To bring all of this back into conversation with these damned blue jeans, let me just say I spent 5 years slinging Gap Inc denim to lean and sensibly curvy and average-sized female bodies to put myself through college. I salivated over the knee caps that could fit into non-stretch denim without grunting and pulling. I winced with envy at how easily their waistbands demanded a belt, for fashion and function both. And I spent plus-sized chunks of my paychecks on the sizes not sold in stores, that never looked quite like the silhouettes I unpacked, folded, stacked, and faced just so.
So this year, noting that my formerly size 18 jeans no longer fit, and my size 16 jeans gap in the back and sag in the crotch, I thought, what the heck– why not– let’s order a pair of the highly exalted Gap jeans of our youth. This past week, the laughable size 14 jeans arrived on our doorstep. I unboxed them in the bedroom and giggled to my husband, “there’s no way that these are going to fit.” I shook them out, and decided to humor myself. I wriggled the jeans on, and in a near-sisterhood-of-the-traveling-pants moment, zipped them without even pulling a muscle. I looked at my thighs and hips in the full-length mirror and felt a sense of satisfaction coupled with a dizzying sense of dislocation. Why now?

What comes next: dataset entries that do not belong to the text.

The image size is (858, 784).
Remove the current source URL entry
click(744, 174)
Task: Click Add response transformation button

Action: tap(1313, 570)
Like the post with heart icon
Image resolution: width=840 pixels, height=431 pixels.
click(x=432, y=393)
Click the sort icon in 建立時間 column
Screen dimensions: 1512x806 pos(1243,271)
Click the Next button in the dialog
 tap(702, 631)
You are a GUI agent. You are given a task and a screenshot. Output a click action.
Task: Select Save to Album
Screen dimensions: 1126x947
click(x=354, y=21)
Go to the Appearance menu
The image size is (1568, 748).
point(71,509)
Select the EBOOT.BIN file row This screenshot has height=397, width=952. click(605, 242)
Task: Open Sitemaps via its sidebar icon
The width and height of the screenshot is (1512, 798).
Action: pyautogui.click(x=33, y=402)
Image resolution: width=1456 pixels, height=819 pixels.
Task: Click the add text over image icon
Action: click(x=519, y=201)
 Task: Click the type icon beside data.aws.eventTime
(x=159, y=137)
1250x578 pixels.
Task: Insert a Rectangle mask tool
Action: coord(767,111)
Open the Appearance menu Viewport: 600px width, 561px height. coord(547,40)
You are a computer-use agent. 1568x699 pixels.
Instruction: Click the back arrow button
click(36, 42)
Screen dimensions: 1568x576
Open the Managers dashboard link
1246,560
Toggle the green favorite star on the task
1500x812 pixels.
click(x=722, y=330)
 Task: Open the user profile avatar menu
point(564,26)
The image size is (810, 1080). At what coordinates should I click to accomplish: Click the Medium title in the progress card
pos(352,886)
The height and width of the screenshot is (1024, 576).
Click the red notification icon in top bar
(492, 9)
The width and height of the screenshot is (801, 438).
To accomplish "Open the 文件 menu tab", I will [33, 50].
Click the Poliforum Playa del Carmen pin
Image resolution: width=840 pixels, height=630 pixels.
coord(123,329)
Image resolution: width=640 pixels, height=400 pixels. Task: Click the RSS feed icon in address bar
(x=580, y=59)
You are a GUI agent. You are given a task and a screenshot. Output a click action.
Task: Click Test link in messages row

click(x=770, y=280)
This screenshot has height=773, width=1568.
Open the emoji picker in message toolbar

Let me take this moment to apologize in advance for my body and brain’s knee-jerk response to compliments regarding my physical appearance. In fact, you may have already heard my snappy comeback to the tune of “Thanks, MS is doing wonders for me.” or “Yeah, multiple sclerosis is really paying off.” And if I have offered you these platitudes, please, oh please, consider it in the framework of the girl, the young woman, the me, outlined above. Know that she fought for weightloss for the greater part of her life, and having been freed from the chains of that prison, isn’t seeking after losing these days.
Wearing the new jeans out and about, I have cautioned myself to weather my confidence with a healthy sense of remembering the reckless ways I have fallen into bed with weightloss before. How I hurt myself and commanded my body to shrink in order to be valuable or worthy of praise. I hug my thighs (perhaps a little smaller now) and remind them that at any size, they are beautiful. They have been beautiful. Not just now, but always, and frankly, forever.